Niet veraf
Markus 12:34a
„En Jezus ziende, dat hij verstandelijk geantwoord had, zei: Gij zijt niet verre van het Koninkrijk Gods.”
Er zijn in de wereld twee koninkrijken: God heeft een koninkrijk en van satan kan gezegd worden, dat hij een koninkrijk in de wereld heeft. Hoewel het ook waar is, dat God zelfs onder de verdoemden een koninkrijk heeft, waarin Hij in Zijn rechtvaardigheid verheerlijkt zal worden. Daaronder vallen zelfs de uitverkorenen vóór hun bekering. Want Christus is in de wereld gekomen om de werken des duivels te vernietigen.
Hij heeft een koninkrijk, dat is Zijn zichtbare kerk. Zijn kerk is Zijn bijzonder koninkrijk.
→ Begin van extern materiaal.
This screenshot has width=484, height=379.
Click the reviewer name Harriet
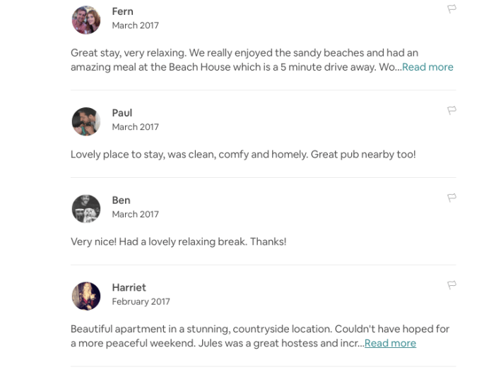(x=129, y=287)
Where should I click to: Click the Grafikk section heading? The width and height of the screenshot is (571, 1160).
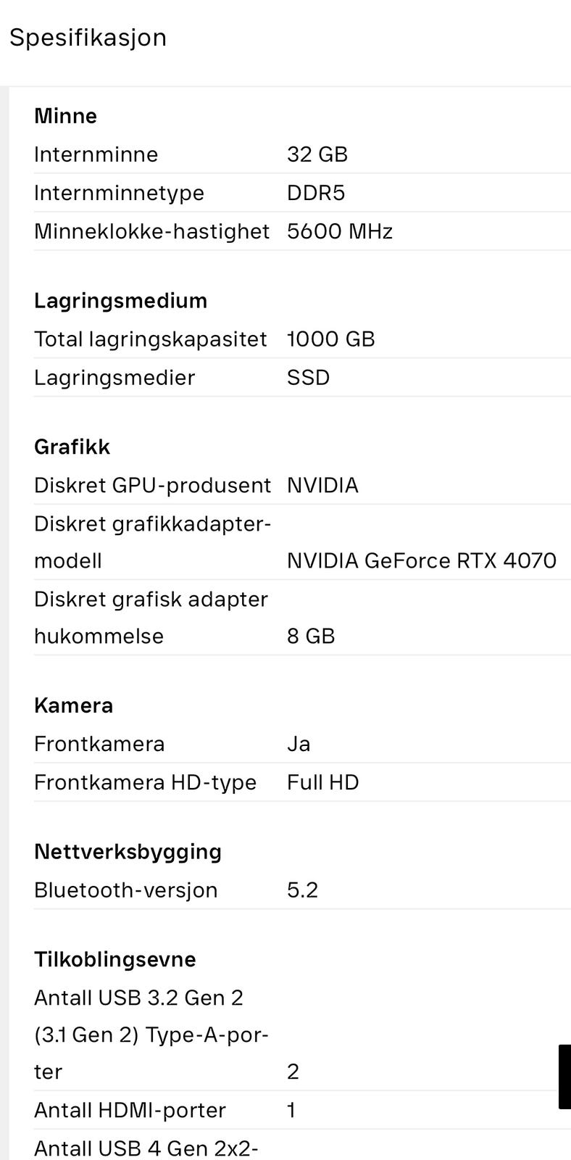tap(72, 447)
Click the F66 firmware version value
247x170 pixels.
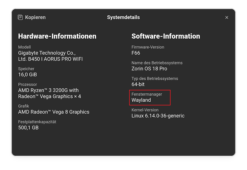click(136, 53)
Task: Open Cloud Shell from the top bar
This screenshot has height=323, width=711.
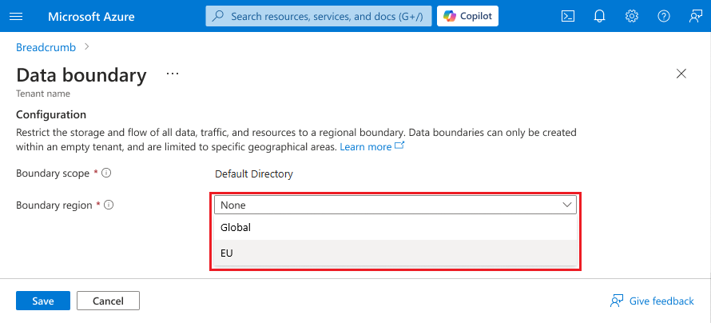Action: [x=568, y=16]
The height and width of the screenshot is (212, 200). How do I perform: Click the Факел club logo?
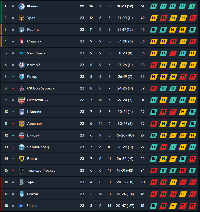(21, 6)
Ik bedoel de verkiezing volgens vrije genade, want Hij heeft een koninkrijk binnen een koninkrijk: een onzichtbaar binnen een zichtbaar koninkrijk.
Om tot de woorden van onze tekst te komen, zal ik u niet vermoeien om alle zaken in de voorafgaande verzen te herhalen. In het 28e vers is er een gesprek tussen Christus en een van de schriftgeleerden, die verstandig antwoordde. Hij vroeg onze Heere: „Wat is het eerste en grootste gebod?” En toen Christus hem de hoofdsom van alle geboden verteld had, antwoordde de schriftgeleerde: „God lief te hebben uit geheel het hart, geheel het verstand, geheel de ziel en uit geheel de kracht en de naaste lief te hebben als zichzelf, is meer dan alle brandoffers en de slachtofferen.” Toen antwoordde Christus hem opnieuw en zei: „Gij zijt niet ver van het Koninkrijk Gods.”
James Renswick, predikant in Schotland (”In tijden van vervolging”, 1939)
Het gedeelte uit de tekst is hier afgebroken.